O diretor da Associação Brasileira dos Produtores de Soja (Aprosoja), Fabrício Rosa, também presente, afirmou que o agro precisa ter tratamento diferenciado, e lembrou que o setor representa 24% do PIB do país. Além disso, elencou números e grandes exportações. E lembrou que o agronegócio chegou a esse patamar graças às políticas de incentivo do passado, e citou, entre essas, a Lei Kandir, que reduziu impostos.

"E não podemos derrapar agora, na hora de construir nossa regulamentação da reforma tributária. Tivemos queda de commodities na pandemia, depois voltou ao normal. O cenário não é animador para o setor de grãos, com a crise climática. Digo que R$ 160 bilhões vão deixar de circular na economia. É um ano muito ruim para mexer em tributo."

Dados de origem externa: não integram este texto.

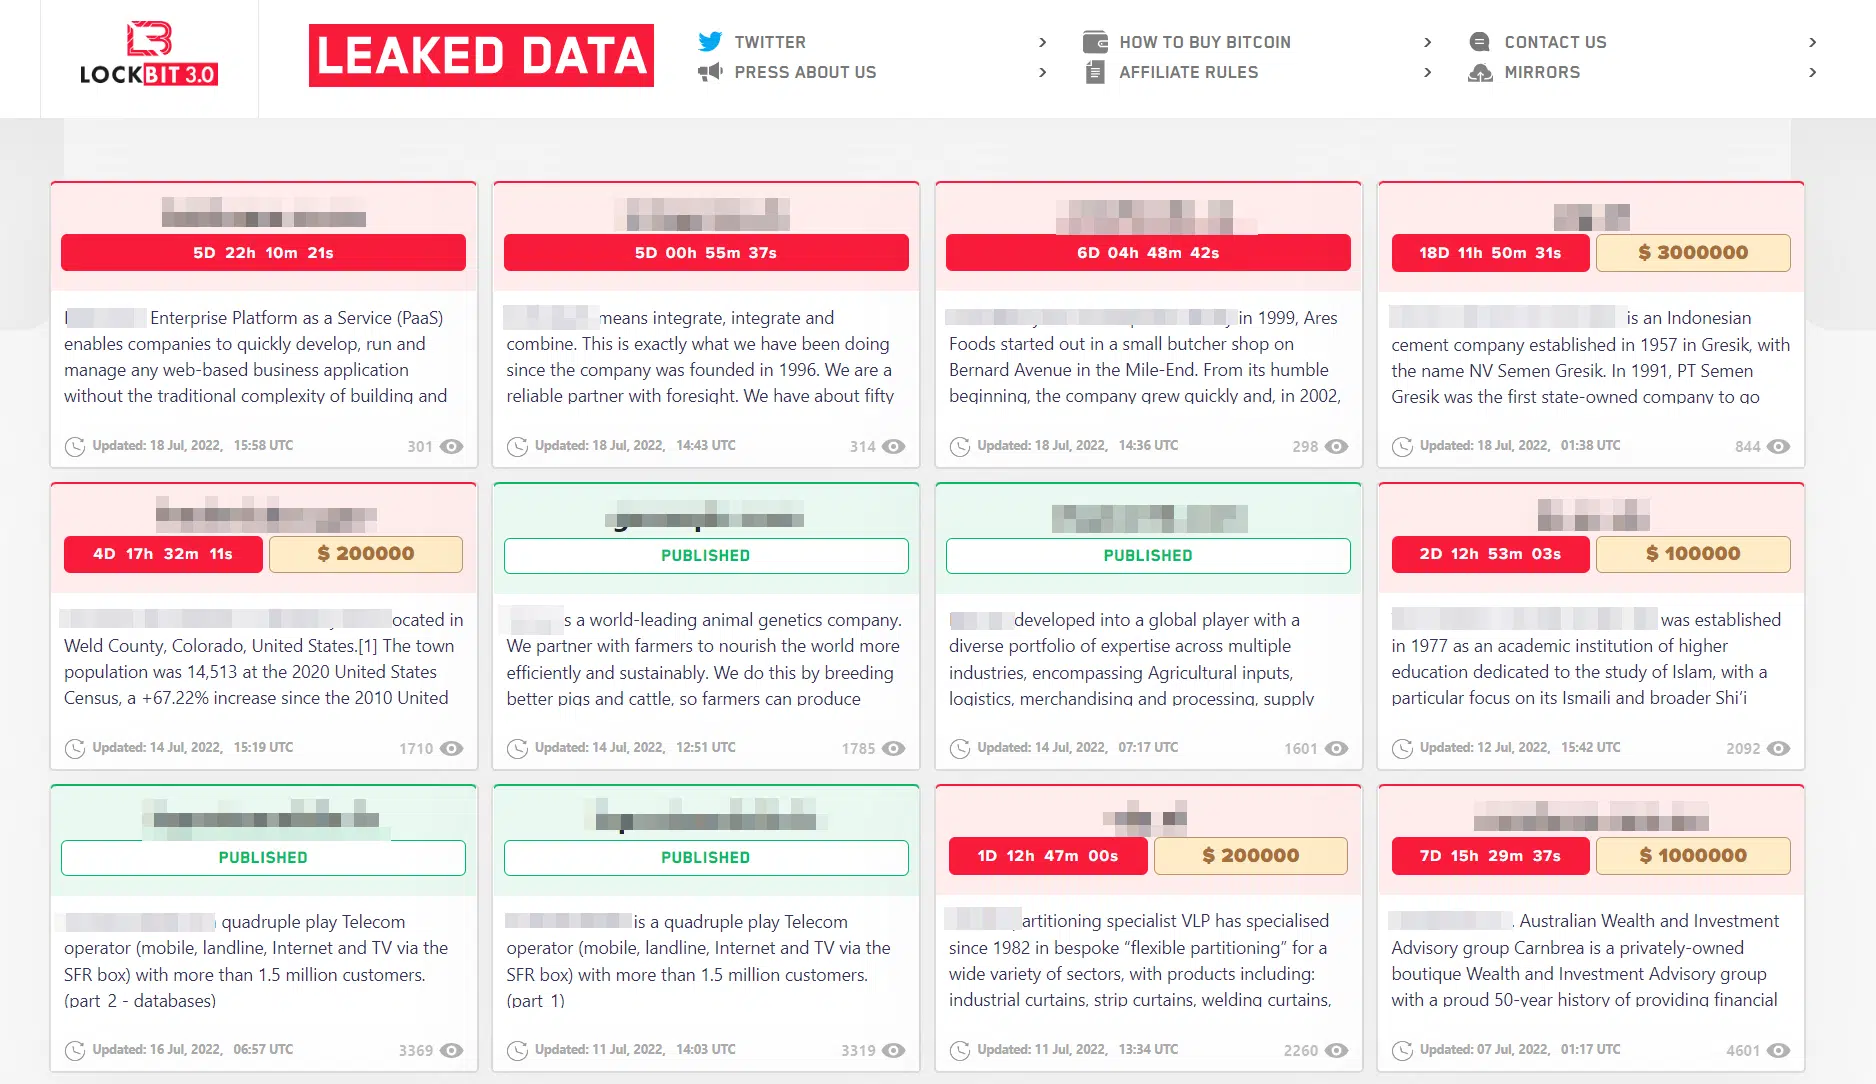Expand the chevron next to How To Buy Bitcoin
This screenshot has height=1084, width=1876.
coord(1428,42)
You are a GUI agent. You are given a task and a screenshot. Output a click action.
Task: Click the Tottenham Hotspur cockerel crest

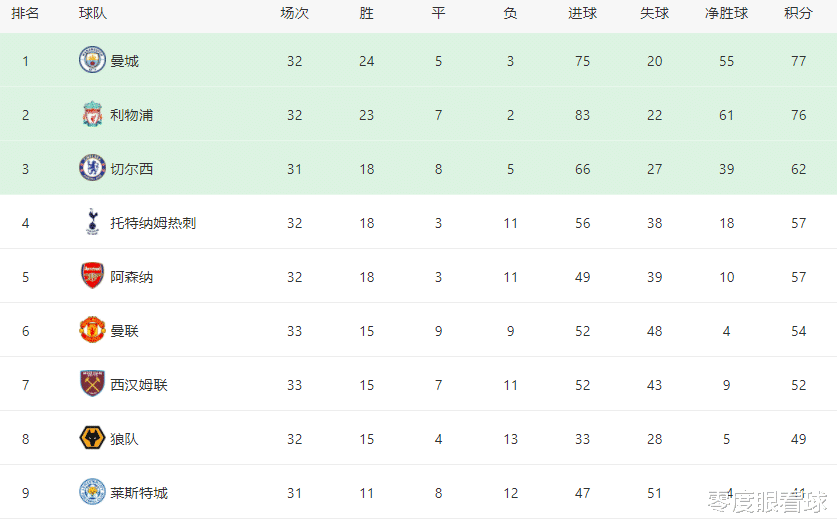pos(92,222)
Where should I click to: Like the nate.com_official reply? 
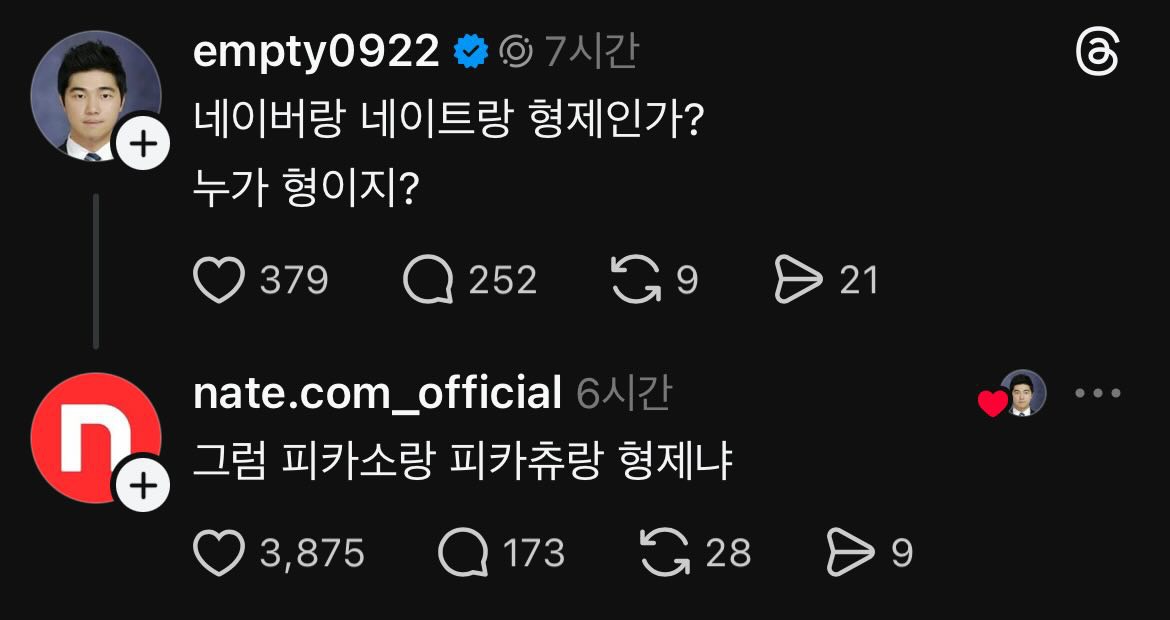coord(219,553)
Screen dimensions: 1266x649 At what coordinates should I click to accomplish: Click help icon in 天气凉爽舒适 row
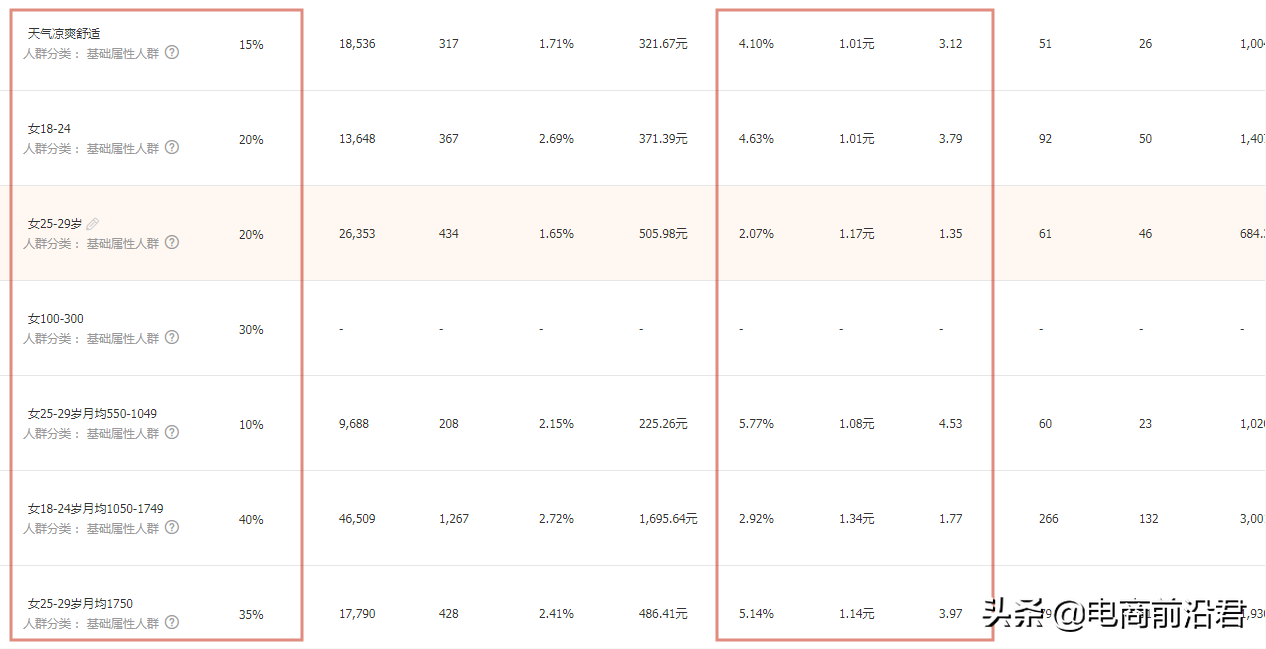(x=172, y=52)
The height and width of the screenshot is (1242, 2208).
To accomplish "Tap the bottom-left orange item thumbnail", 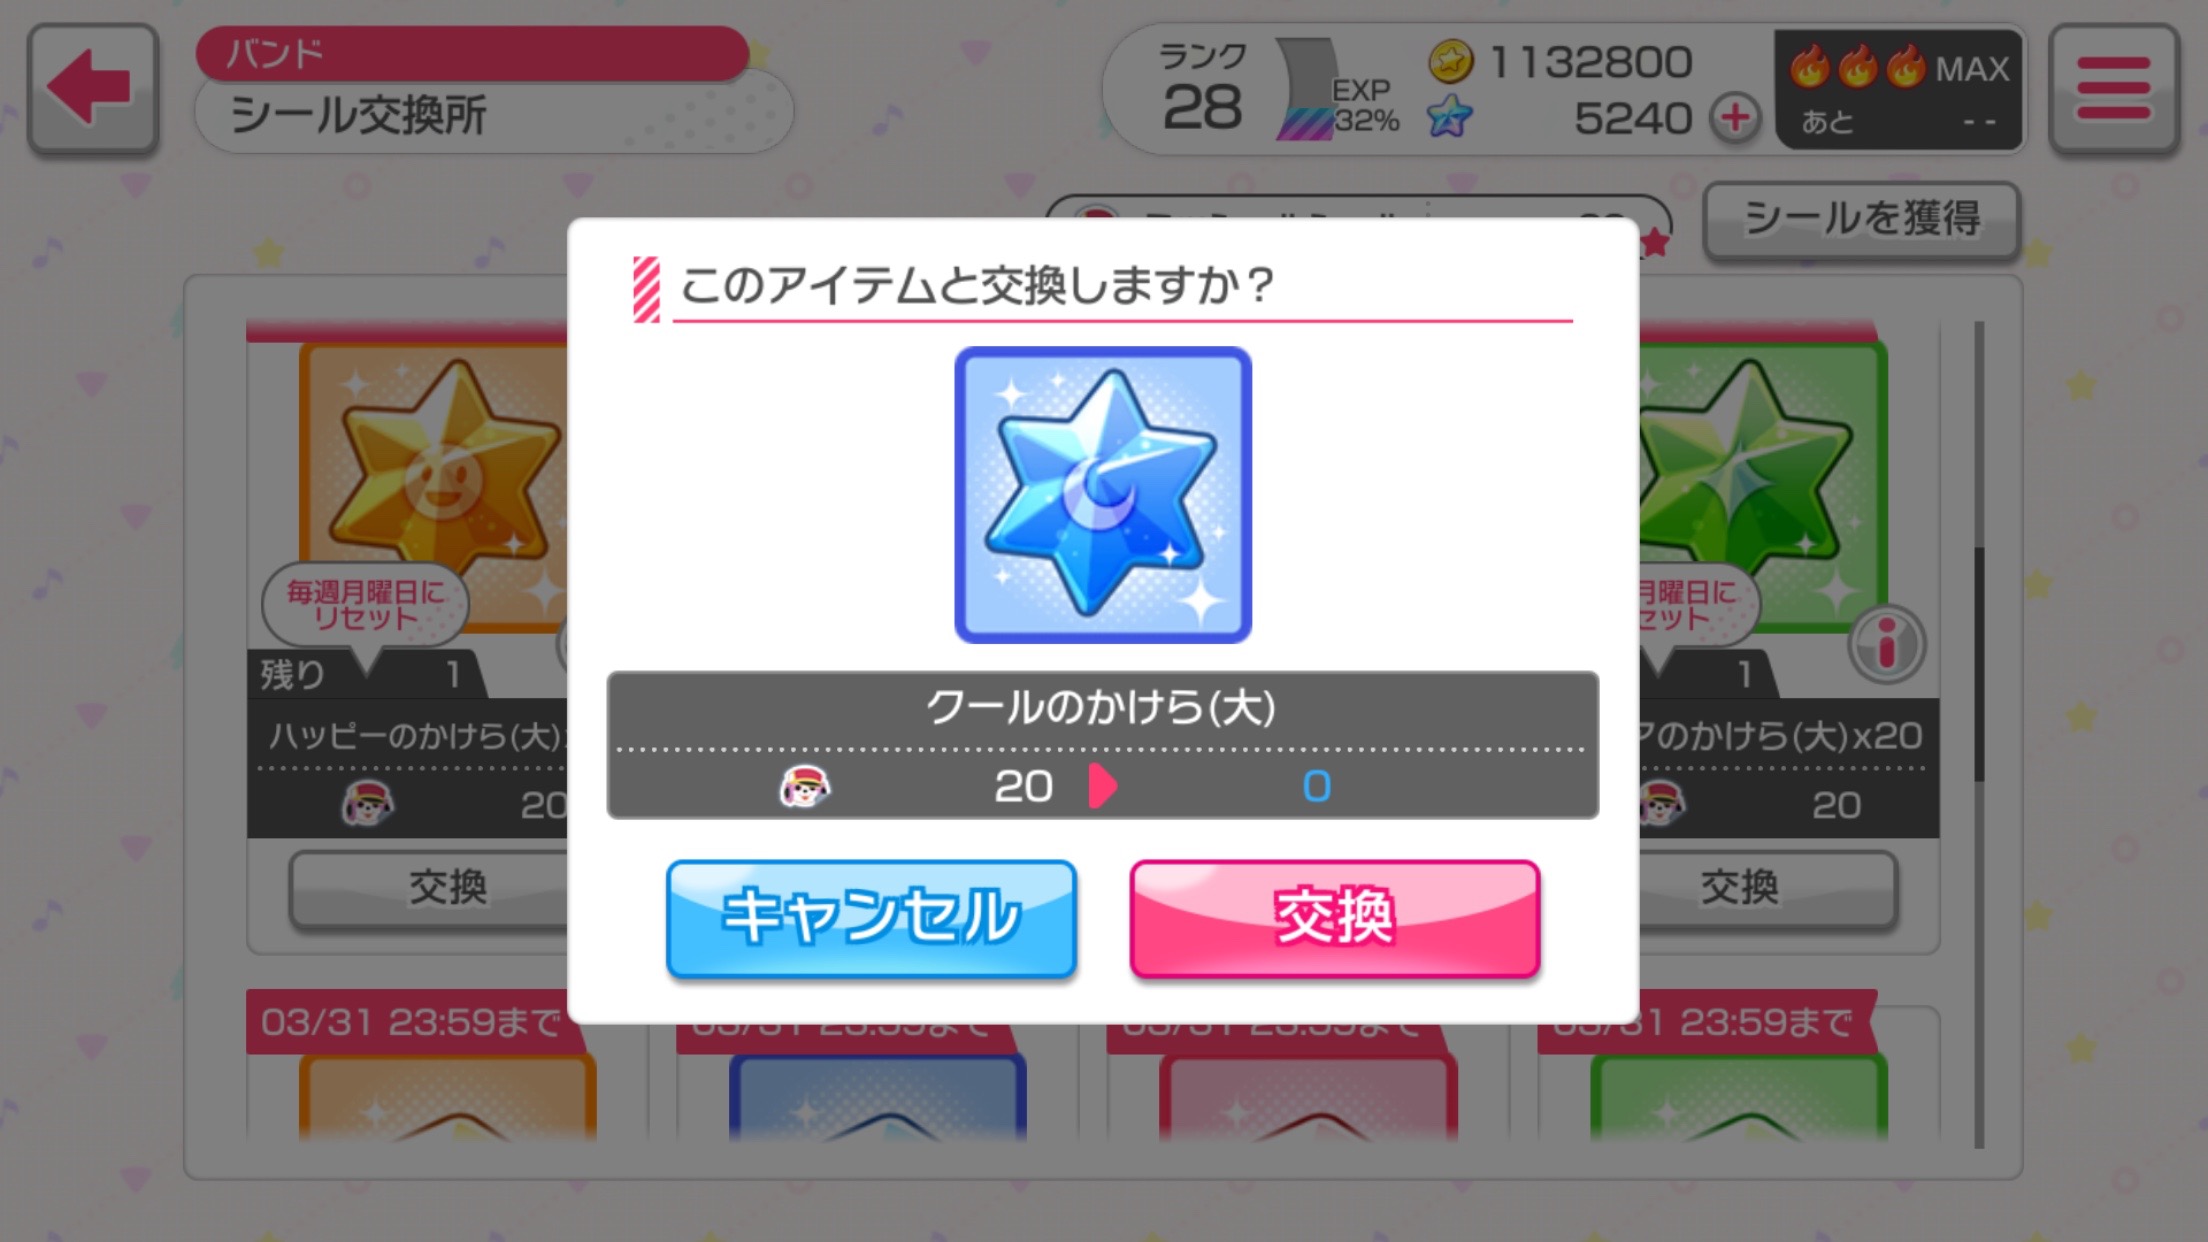I will point(447,1098).
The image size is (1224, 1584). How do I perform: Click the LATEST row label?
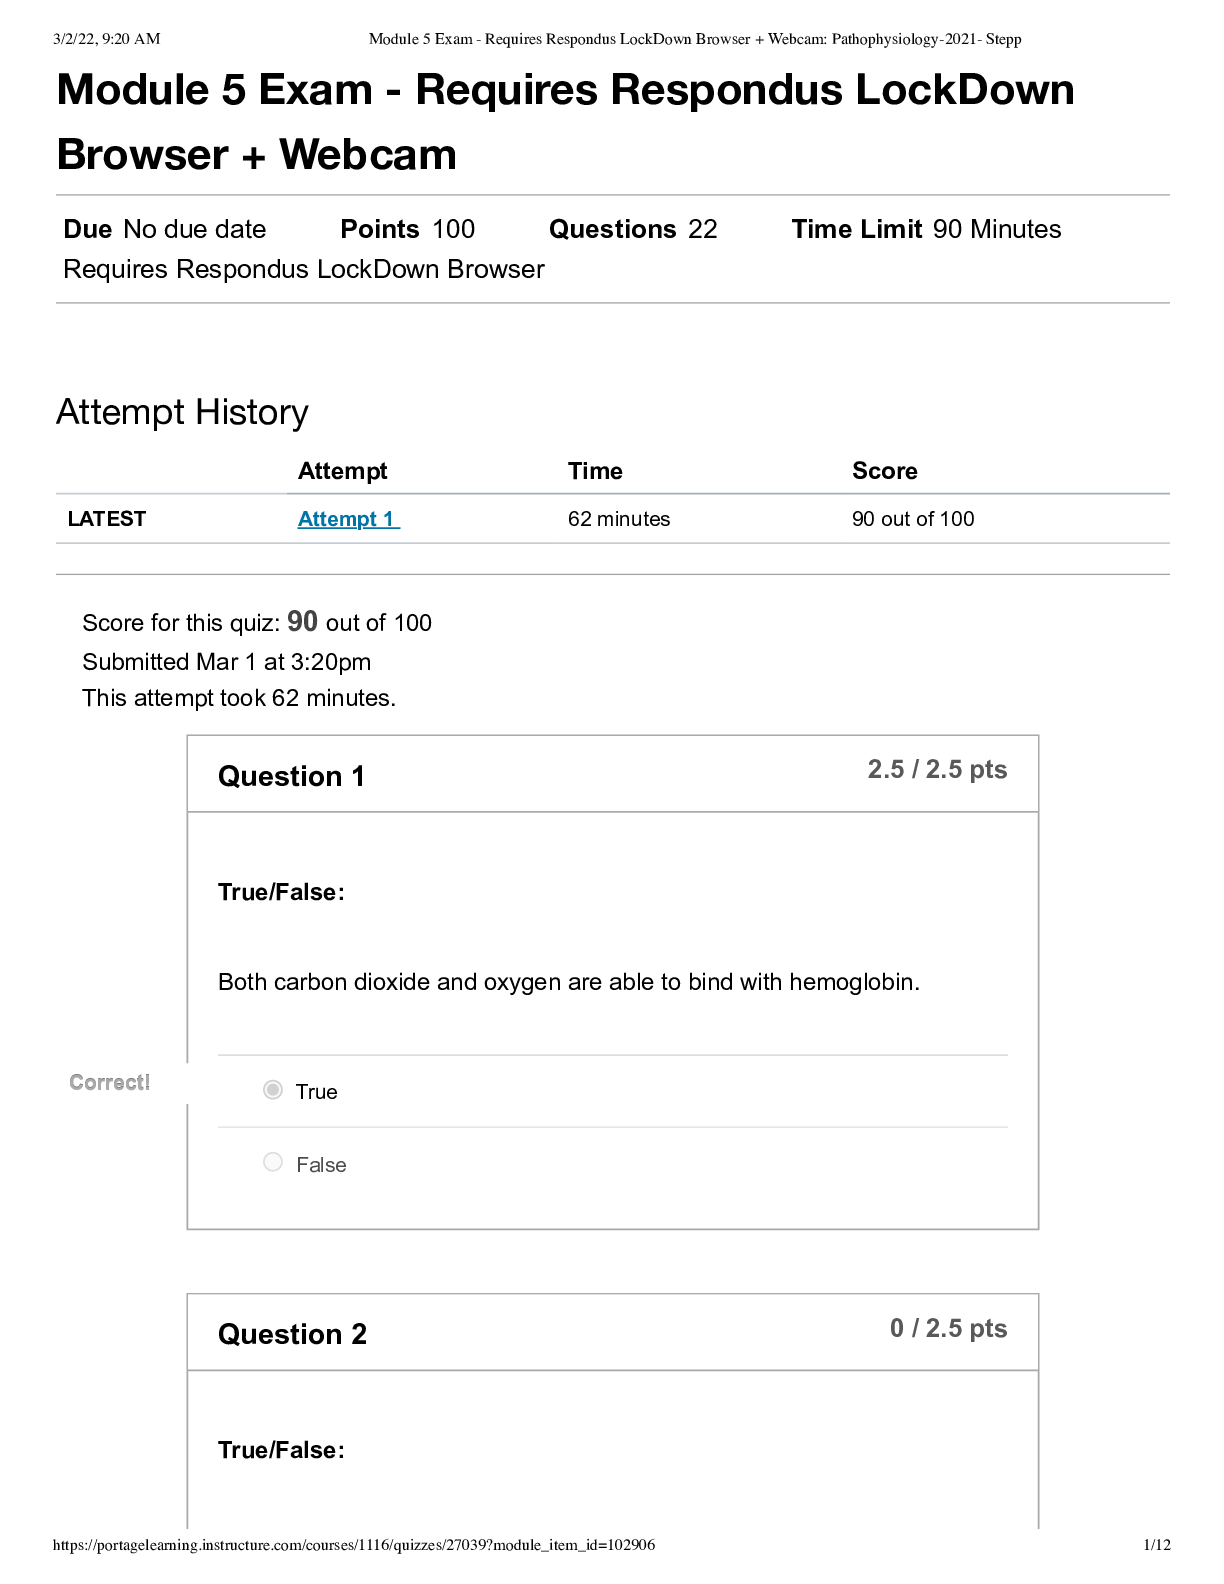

A exigência de ressarcimento imediato, e no menor prazo possível, pelo governo do crédito de exportação foi também citado por Dalton Miranda, diretor da Associação Brasileira das Indústrias de Óleos Vegetais (Abiove). "Um ressarcimento rápido, sem travas", comentou.

A representante da Confederação Nacional do Transporte (CNT), Andréa Cavalcanti, por sua vez, falou da necessidade da manutenção do Sistema S vinculado à entidade para garantir o atendimento, como de saúde, em locais onde, disse, não chega o Sistema Único de Saúde (SUS).

"O Sistema S é o braço do estado no atendimento, como odontologistas, fisioterapeutas e ações psicológicas. É necessário que isso seja mantido no texto", afirmou.